具体的には非常に簡単な発想で、2つのレンズを組み合わせて1つのレンズとして使うというアイデアです。上側のレンズと下側のレンズを、上下反対称にして励磁します。すると、両方のレンズから発生する磁場が完全に逆向きになり、打ち消しあうことで上下のレンズの間だけは磁場がなくなります。磁場のないところに試料を入れておけば、上と下のレンズをできるだけ近づけることができます。そうすると非常に強い磁場でビームを絞ることができ、なおかつ試料のところには磁場がないという状態をつくることができます。
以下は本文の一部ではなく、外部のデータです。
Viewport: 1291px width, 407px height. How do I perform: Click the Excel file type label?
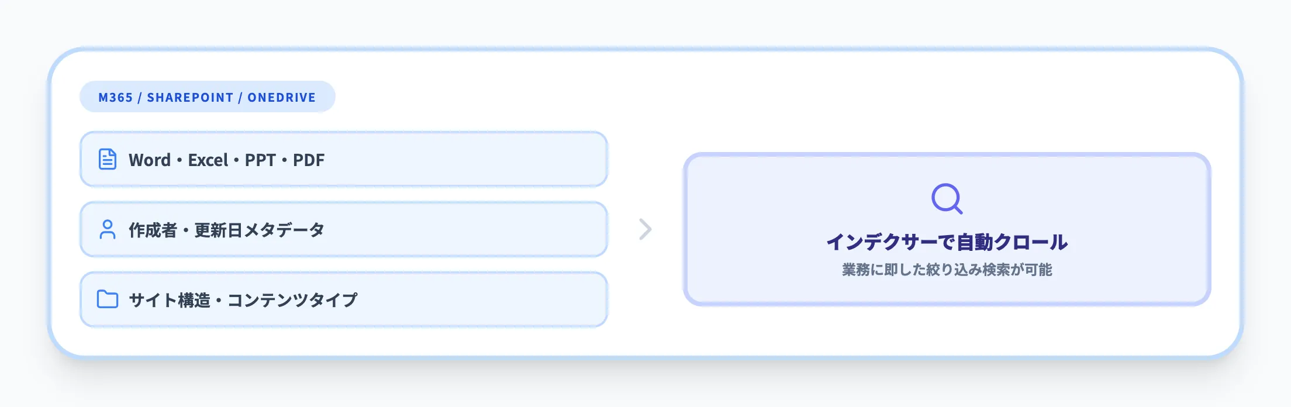tap(208, 160)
この発想は、おそらく収差補正の前にはありえなかったことです。
結果として、1オングストロームを切る性能が出てきましたので、最近論文で発表させていただきました。こうして、従来苦手としていた磁石なども、何の問題もなく原子レベルで見えるようになってきました。
ただ、最初にお話ししたような原子レベルの磁場は見えるのかというと、実はまだ答えは出ていません。これからのトライアルですね。今はそのファーストステップとして、磁場のない状況下で原子レベルの性能が出る電子顕微鏡ができたという段階です。
「無磁場」状態での観察をめざして
Q:現在の課題としてどんなものがありますか。
我々の開発によって、電子顕微鏡は磁場のない環境においても原子分解能観察が可能になりました。今後は、磁場や電場を、無磁場環境の中で原子分解能観察していきたいと考えています。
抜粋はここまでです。